As Professor Matt Skinner points out on workingpreacher.org, "The scene in the synagogue (Mark 3:1-5) intensifies the conflict over Jesus’ authority, his values, and the urgency of his claims. For the Pharisees who lie in wait, watching, the issue is not whether Jesus has the power to heal the man’s hand, it is whether doing so on the sabbath demonstrates a willful disregard for the law of God — a law that was believed to give good order to life and to provide conditions for encountering God’s blessings and holiness.

"Jesus’ response to the Pharisees — “Is it lawful to do good or to do harm on the sabbath, to save life or to kill?” — indicates that he disagrees with the premise of their suspicions. By orchestrating the man’s healing, he does not disparage or break the law in any way (for nothing Jesus does here can be considered “work” that the sabbath prohibits). Rather, Mark casts Jesus as honoring the purpose of the sabbath commandment. It is as if Jesus is saying that the chief objective of the law, in general, is to save and preserve life (see also Deuteronomy 30:19-20). Indeed, therefore, what better day is there than the sabbath, a day meant to promote God’s commitment to humanity’s well-being, for the restoration of a man’s malformed hand?

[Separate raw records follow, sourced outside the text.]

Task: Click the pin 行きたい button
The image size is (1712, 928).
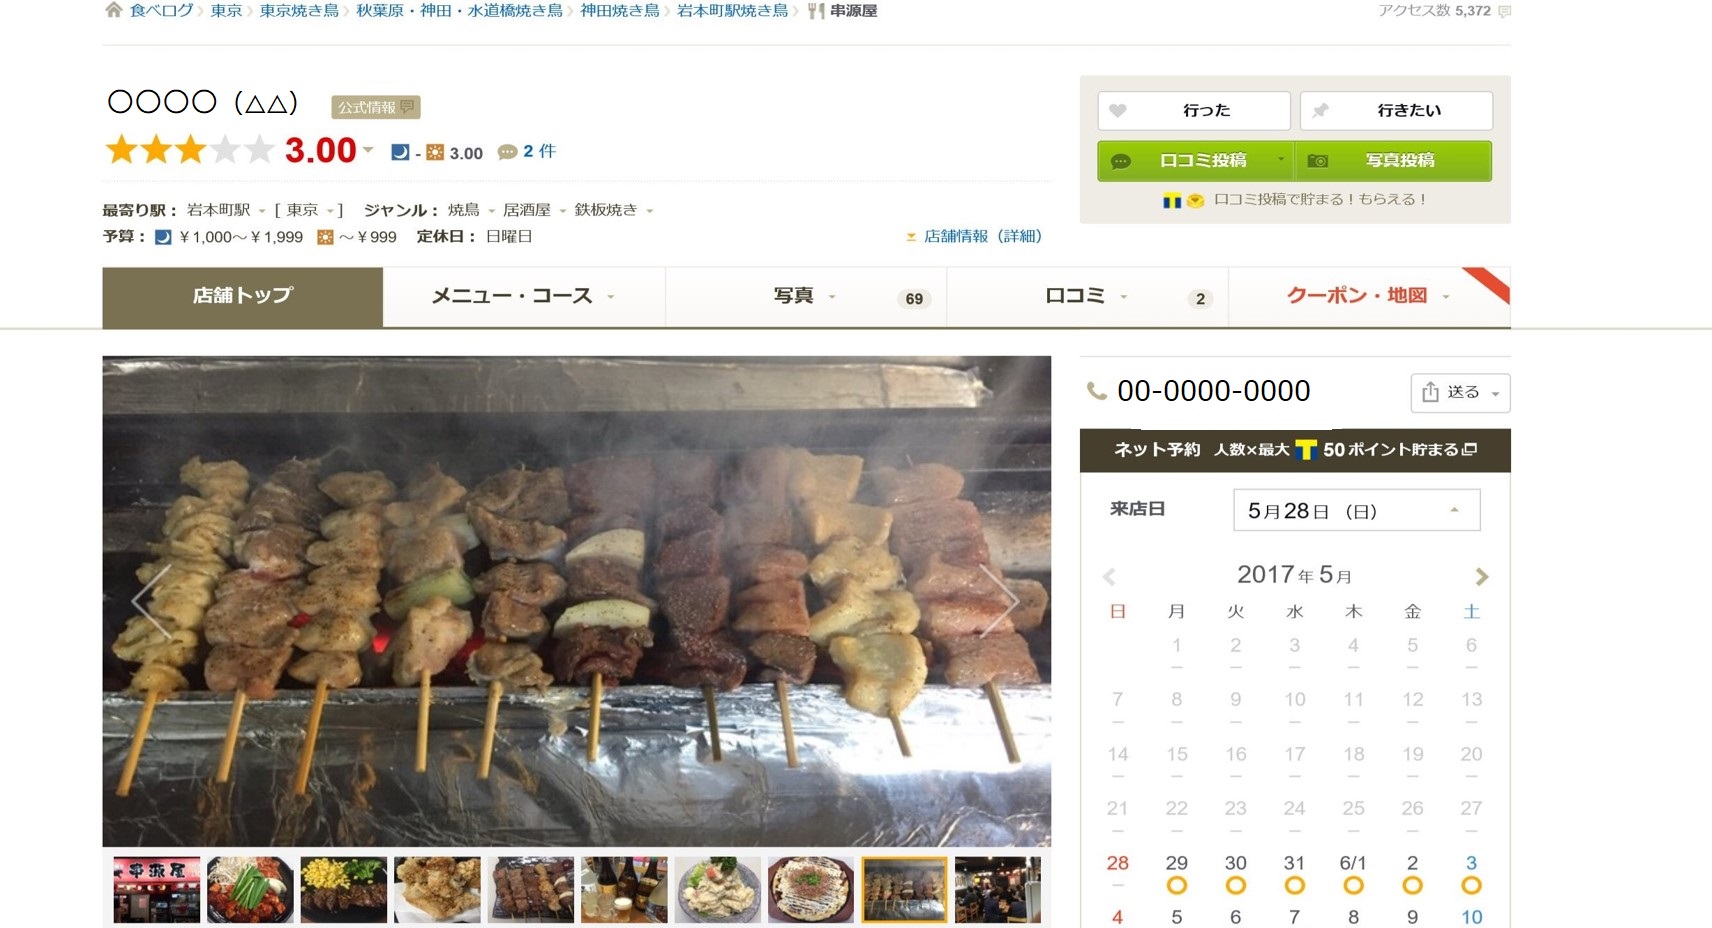Action: 1396,110
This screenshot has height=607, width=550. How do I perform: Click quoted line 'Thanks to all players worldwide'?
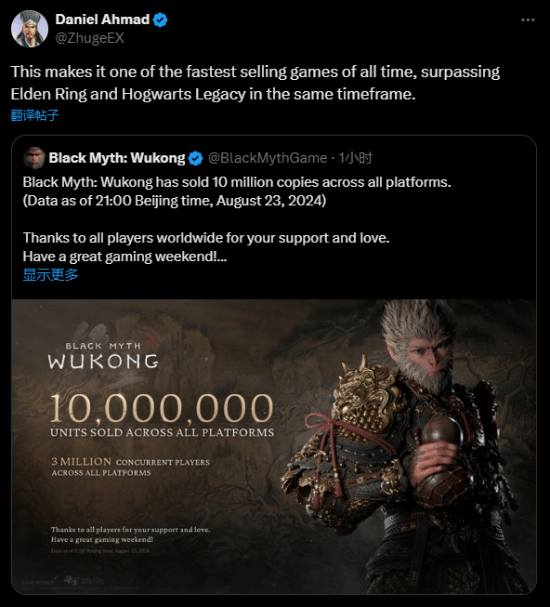(x=206, y=238)
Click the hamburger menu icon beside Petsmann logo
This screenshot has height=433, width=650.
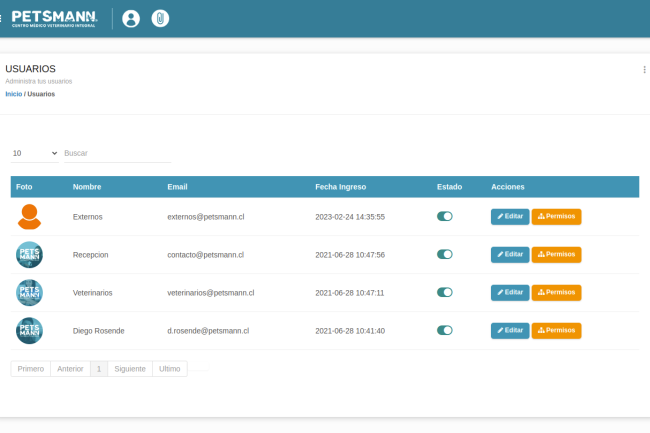point(2,18)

"It must be noted that Jesus’ argument was hardly novel and therefore not scandalous on its surface. In fact, when he notes that the purpose of the sabbath has always been to serve humankind (as opposed to making humankind serve some stern religious principle), he is essentially restating Deuteronomy 5:12-15, in which God institutes the sabbath so a people who once toiled in slavery can forever enjoy at least a modicum of rest.

"Rabbinic traditions dating to a century after Jesus if not earlier expressed opinions similar to his words in Mark 2:27, including: “The Sabbath is handed over to you, not you to it” and “Profane one Sabbath for a person’s sake, so that he may keep many Sabbaths.”1 The proper function of the sabbath is to promote life and extol God as a liberator. Everyone knew that.

"Again, Jesus’ Jewish contemporaries would not have found his basic perspective especially troublesome. “Saving life overrules the Sabbath,” according to ancient rabbinic tradition. 2

"Even as the passage emphasizes a commitment to life and vitality abiding at the heart of God’s reign, it also illustrates how religious commitments and values — any religious commitments and values — can ossify and turn oppressive in the hands of careless stewards. None are immune.

"In many ways, the entire Gospel of Mark tells a story of recurring controversy. Passages like this one help us interpret the controversies and also, eventually, the events at the end of the narrative.

"As Donald Juel put it: “For us — as for Mark — the cross ought to be a sober reminder of how easily the most noble motives can be perverted. It points out how quickly an institution can become an end in itself, stifling legitimate concerns of those outside that may seem to threaten stability. It illustrates how frequently insidious forces we scarcely notice can transform the best-educated, best-intentioned among us into insensitive leaders, desperately out of touch with what’s real.”3

Notes

1. See material quoted and discussed in Joel Marcus, Mark 1-8 (AB 27; New York: Doubleday, 2000), 245; Amy-Jill Levine, The Misunderstood Jew: The Church and the Scandal of the Jewish Jesus (San Francisco: HarperSanFrancisco, 2006), 33.

2. Marcus, Mark, 248.

3. Shaping the Scriptural Imagination: Truth, Meaning, and the Theological Interpretation of the Bible (Waco: Baylor University Press, 2011), 175.